Orkantief „Zeynep“: „Extremes Unwetter“ trifft auf Deutschland

Es gibt zwei Phasen: Erst erreicht die Kaltfront den Westen. Dabei kann es schon zu Sturmböen, schweren Sturmböen geben. Im Norden und in der Mitte Deutschlands ist mit orkanartigen Böen und Orkanböen zu rechnen. In den Kamm und Gipfellagen der Mittelgebirge erwarten die Wetter-Experten schwere Sturm- bis Orkanböen, auf exponierten Gipfeln – wie auf dem Brocken – sind Böen über 140 km/h nicht ausgeschlossen. Mit dem Abzug der Kaltfront im Südwesten und Süden lässt der Wind rasch wieder ab.

Im Norden geht es dagegen weiter: Die zweite Phase beginnt in der Nacht zum Samstag mit einzelnen kurzen Gewittern mit schweren Sturmböen oder orkanartigen Böen. Im Nordseeumfeld, vor allem im Bereich der Ostfriesischen Inseln, der Elbmündung und an der Dithmarschener Küste ist über mehrere Stunden mit Böen zwischen 130 und 150 km/h vereinzelt darüber zurechnen. Laut DWD: „EXTREMES UNWETTER“.

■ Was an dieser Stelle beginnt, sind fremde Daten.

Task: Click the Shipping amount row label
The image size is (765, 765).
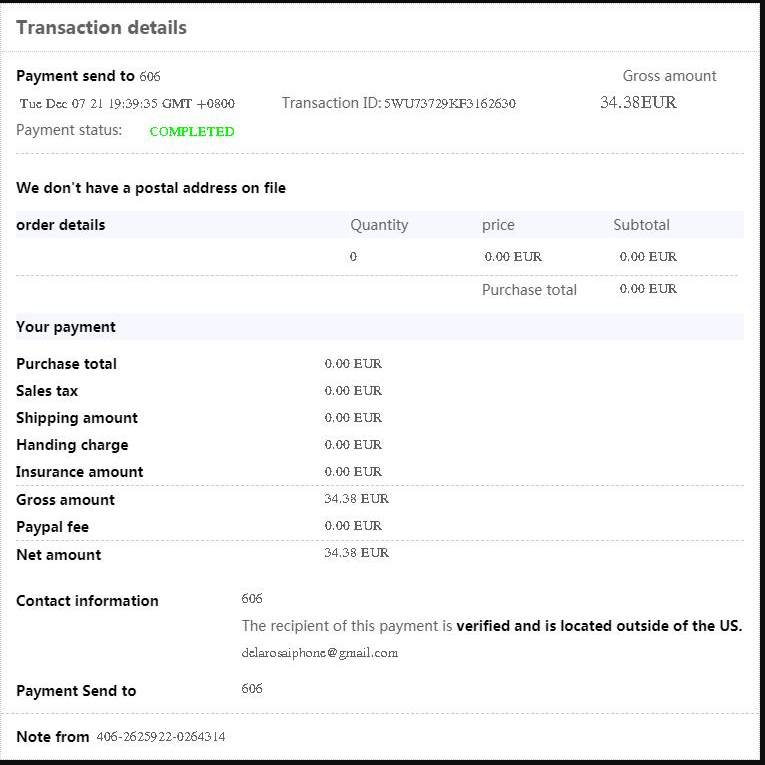Action: click(x=77, y=418)
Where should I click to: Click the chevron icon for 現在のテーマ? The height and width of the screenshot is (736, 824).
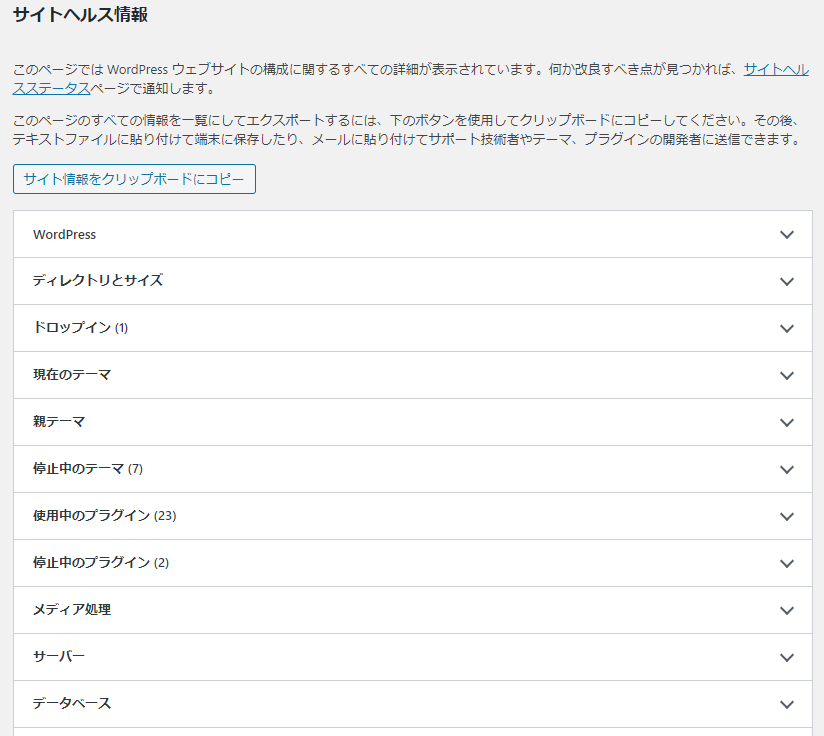pos(787,376)
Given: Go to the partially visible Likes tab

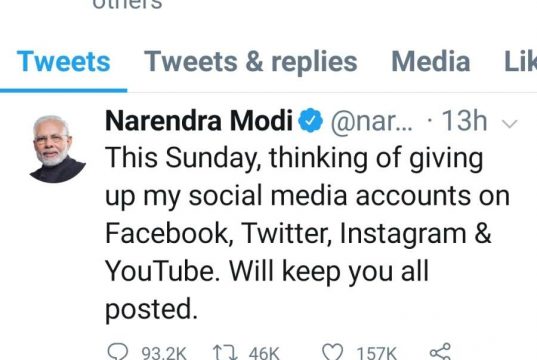Looking at the screenshot, I should click(x=521, y=62).
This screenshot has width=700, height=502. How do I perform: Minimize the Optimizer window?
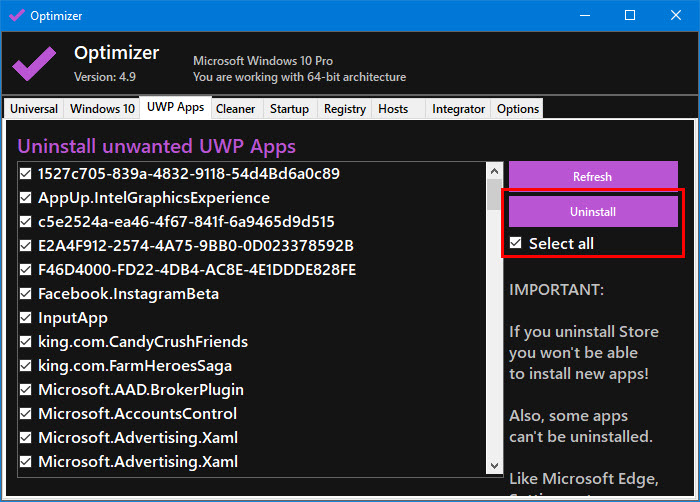[x=584, y=16]
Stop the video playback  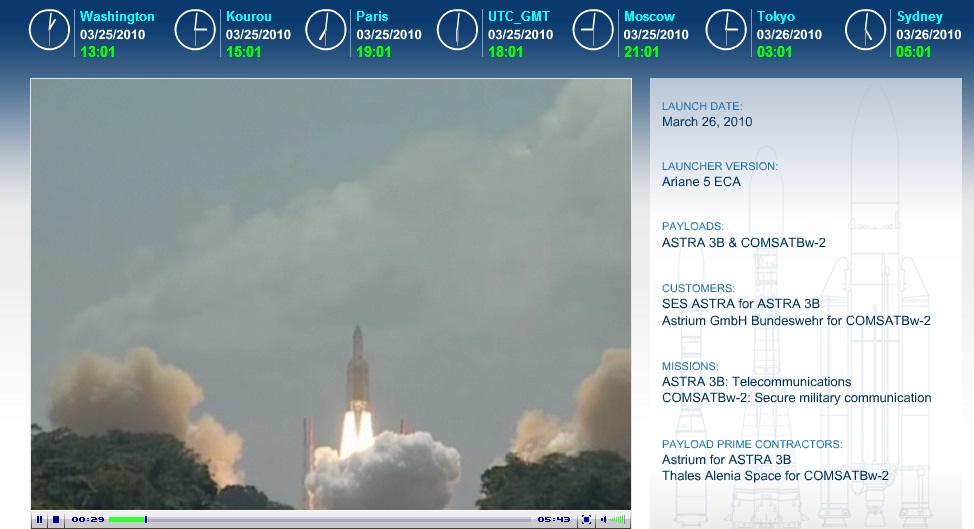click(x=56, y=520)
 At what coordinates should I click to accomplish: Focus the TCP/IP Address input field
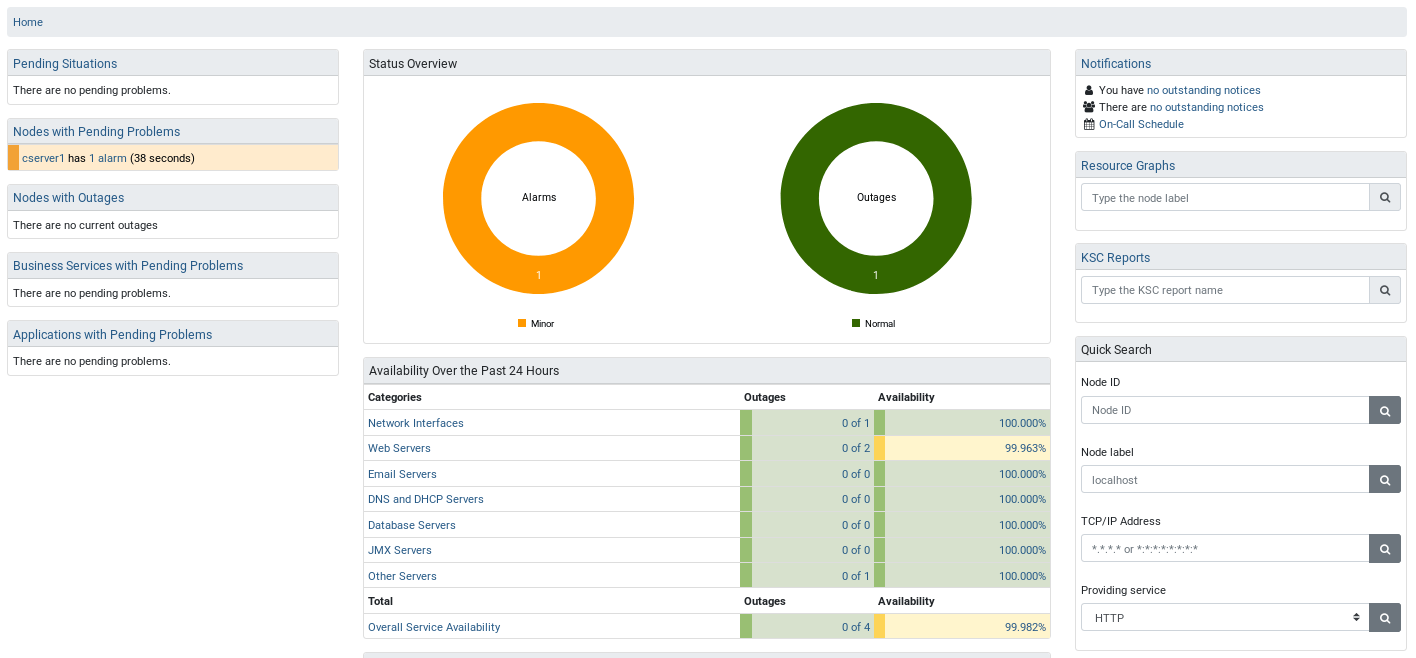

In der Nacht zum Samstag sinkt die Schneefallgrenze auf 800 bis 600 Meter ab. Dabei kann es an den Alpen bis zum Samstagmorgen 5 Zentimeter, im Allgäu auch bis 10 Zentimeter Neuschnee geben. In Hamburg droht eine schwere Sturmflut. Das Bundesamt für Seeschifffahrt und Hydrographie (BSH) warnt vor einer schweren Sturmflut an der nordfriesischen Küste: Am Samstagabend werden Nacht-Hochwasser an der nordfriesischen Küste 2,5 bis 3 Meter höher als das mittlere Hochwasser eintreten. In den Frühstunden des Samstags soll der Sturm wieder nachlassen.

Der Orkan-Fahrplan

Orkan-Böen in Deutschland erwartet: In diesen Kreisen gilt die Warnstufe violett

In einigen Landkreisen an der Nordseeküste hat der Deutsche Wetterdienst (DWD) nun die höchste Warnstufe (lila) ausgegeben. Es wird vor extremen Orkanböen mit Windgeschwindigkeiten bis zu 140 km/h gewarnt.